**Your goal**. The word "Task" marks the lines to find; copy every such line from the data below.

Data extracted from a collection
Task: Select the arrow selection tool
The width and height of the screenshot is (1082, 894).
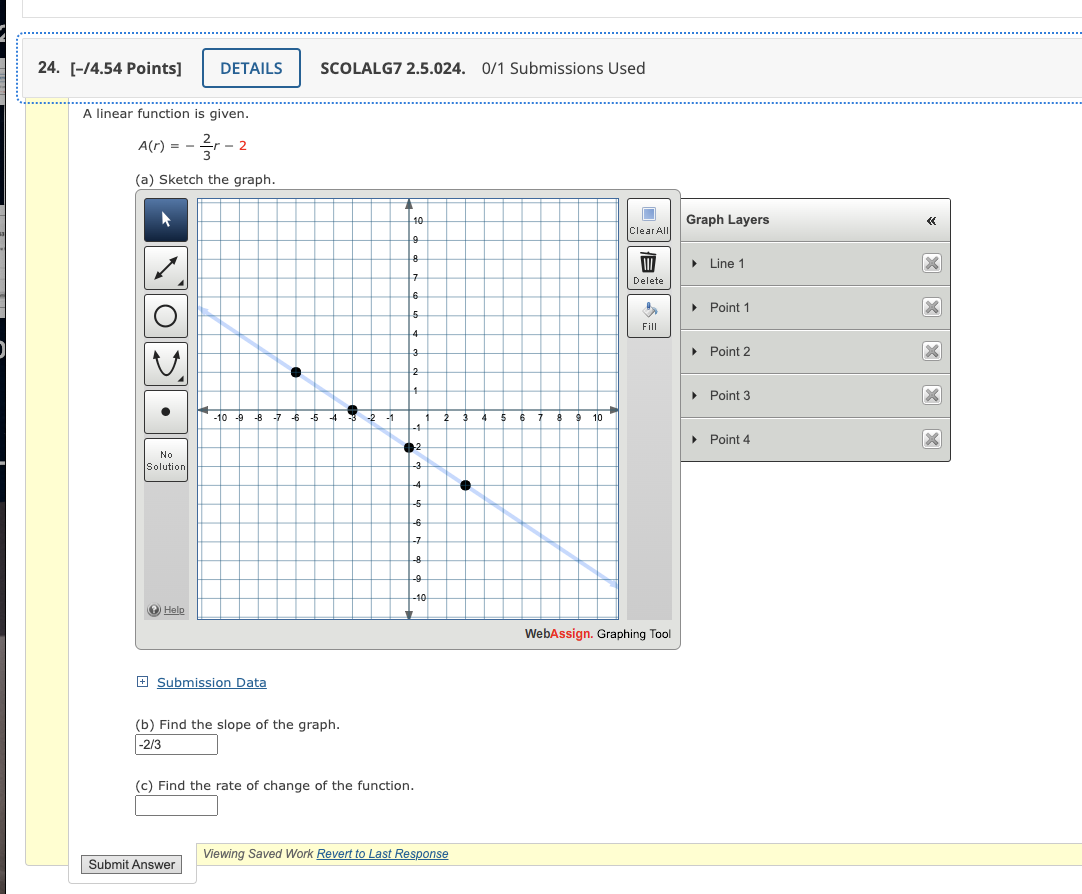Action: point(165,219)
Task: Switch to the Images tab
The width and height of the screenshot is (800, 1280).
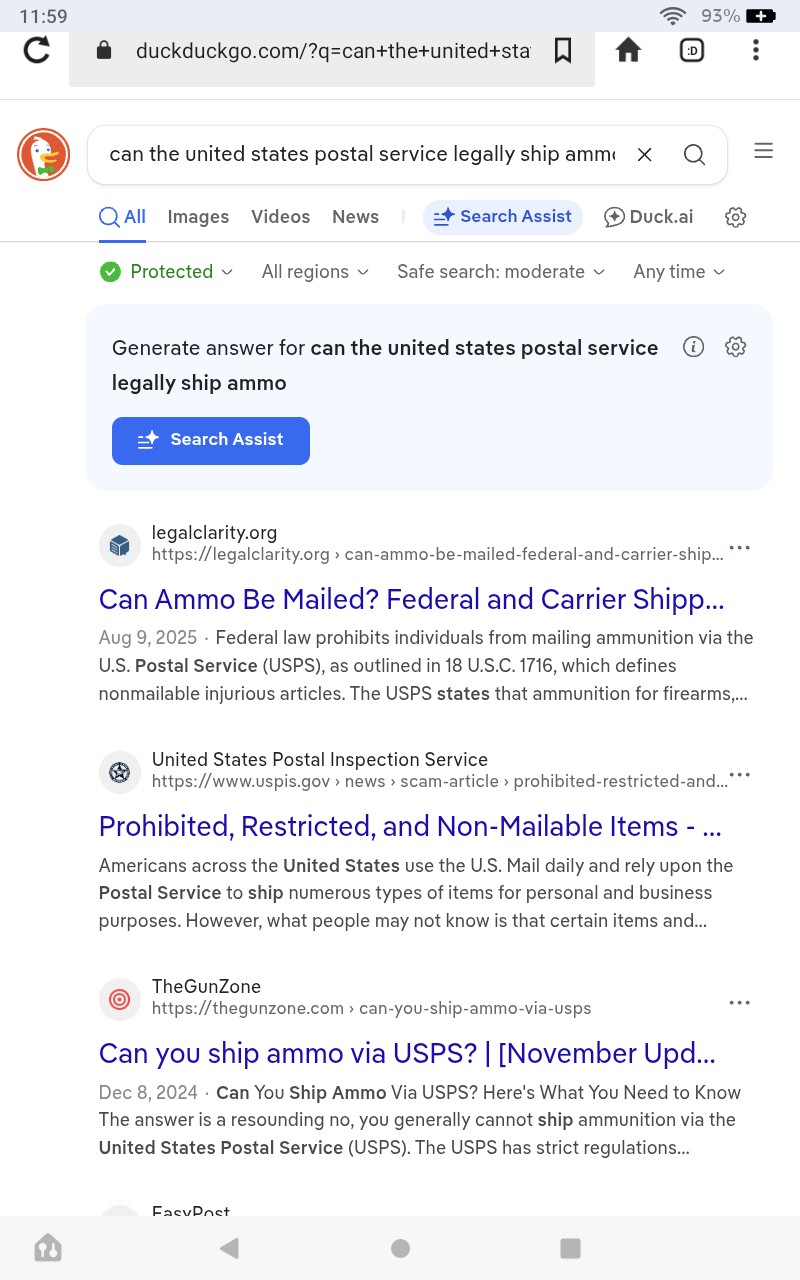Action: pos(198,217)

**Answer to the exercise**.
Task: Select the arrow selection tool
Task: Switch to the Images tab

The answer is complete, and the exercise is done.